Now, for the record, these are shows that I approve of.  Yes, even Oobi (for those of you not in the know, Oobi has the lowest production values of any children’s show out there, since the main characters are hands.  But MM loves this show - she seriously identifies with Uma, the baby sister preschooler hand - and, frankly, it has its moments.  And Uma, in particular, has come in quite handy when we’ve tried to get her to, say, try new food (which features in one segment) - if Uma can try new things, the reasoning goes, so can MM.

I also keep us on a pretty strict diet of Noggin; which is to say, largely commercial-free television.  In my book, commercials are the real devil - hell, the snippet of McDonalds promotion at the beginning of Sesame Street pisses me off more than anything they slip onto Noggin (mostly Nickelodeon promos, which are also odious).  But, at the end of the day, it’s still four hours of children’s programming, and I feel very guilty about it.  Not guilty enough to turn off the TV, yet, but guilty.  And this, even though I feel, deep down, like it’s more how you allow your child to interact with screens than amount of time spent in front of them.  We sing the songs, we talk about what’s happening (she’s seen most of the episodes so many times that she knows exactly what’s coming next, but that doesn’t take away from her interest in discussing what’s going on), and she uses the shows to role-play with her own toys (seriously - she’s a pirate, she digs for buried treasure, she uses chopsticks, she’s a cowboy, she tries different food - you name it).

Still feel guilty, though.

2. I have little idea what to do with her on a day-to-day basis.  If we had the money, I’d have her in preschool now, even though she’s still a little thing.  She loves playing with other kids, she loves playing on the playground (wherever it may be) - so much so that she likes to turn her little Ikea chair over and use it as a slide (first for herself, then for all her Little People minions).  She’d love it, but we simply can’t afford preschool right now; the only one we could afford is cooperative, and she was signed up, but pregnancy and the anticipation of complications in a month or two put that on hold.

So, I’m six months pregnant, 40-going-on-41, dissertating, and I seriously don’t know what to do with her during the day.

3. She got wounded for the first time today, on my watch.  Or, rather, NOT on my watch, since I had my back turned to her when she slipped and fell right onto the corner of a wooden chest.  She now sports a pretty impressive fat lip, and I feel just terrible.  There was blood everywhere, and I had to figure out whether she had knocked out a tooth or not; looks like it was basically just a lip bang, and nothing more serious, but I didn’t like seeing all that blood coming out of my baby’s mouth.
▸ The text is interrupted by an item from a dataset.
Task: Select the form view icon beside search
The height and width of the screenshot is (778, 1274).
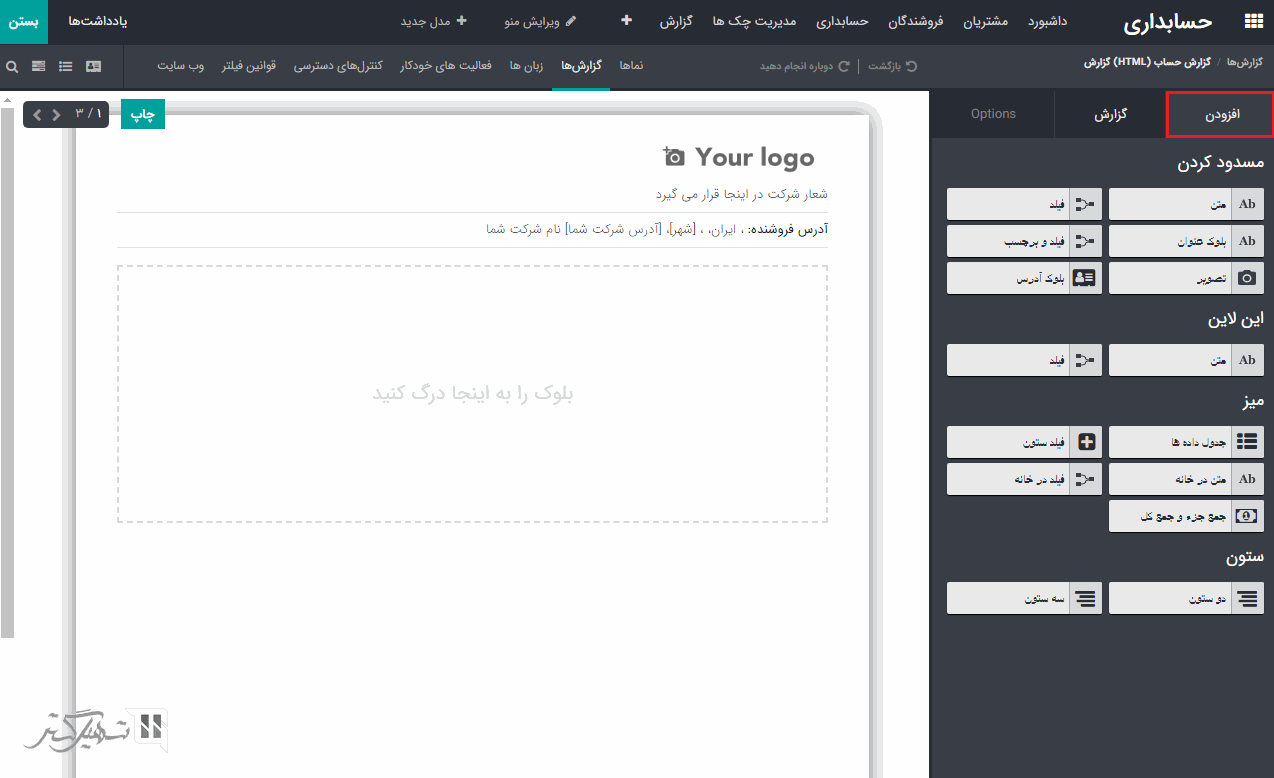Action: (x=39, y=66)
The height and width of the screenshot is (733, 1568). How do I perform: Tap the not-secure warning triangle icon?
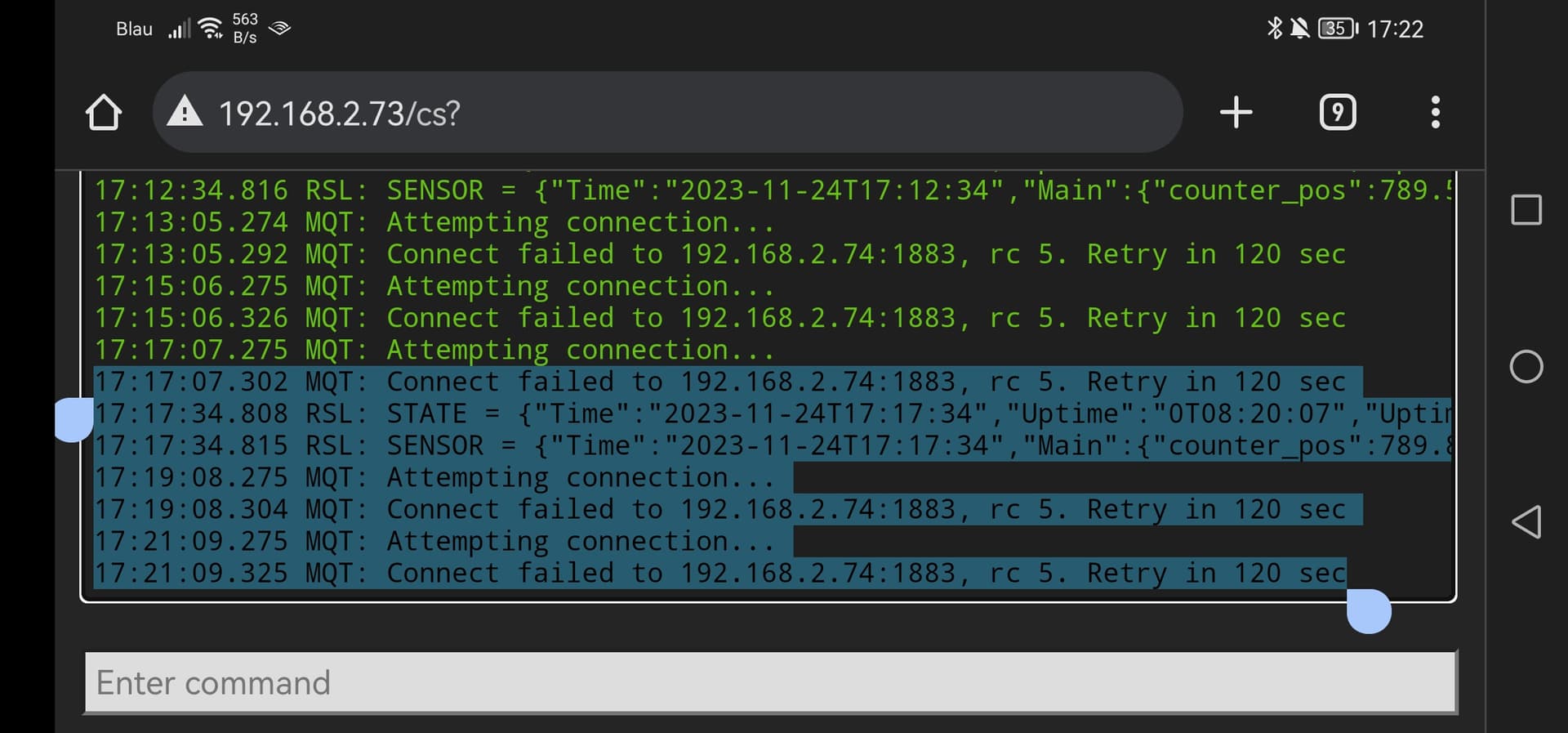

To her credit, after understandably wailing for about four minutes, she shook herself off, sucked her thumb, and got on with life.  With repeated assurances that “I’m okay, Mommy” (which usually is code for “that really scared/bugged me, and it’s going to be with me for a little while, and I’ll probably start talking about it in a day or so, but I’ll live”).  And repeated questions: “Are you okay, Mommy?”

In the meantime, 2.0 seems to move around all the freaking time.  Which, compared to the sleeping fetus that was MM, is kind of reassuring, but it does conjure up all kinds of images of knotting umbilical cords…

3 Comments to “How much of a crap parent am I?”

  1. kim Says:

    Have you considered any local playgroups? Not sure if you have the time but I found my local moms’ group (with tons of activities) through the DC Metro Mommies Yahoo board. The main board is a little bizarre at times by my local one rocks. We always have weekly playgroups scheduled, along with Book Club, Cooking Club, MNOs, etc. I don’t have time for much of the evening stuff but I do try to hit some of the playgroups. I can give you more info if you’re interested.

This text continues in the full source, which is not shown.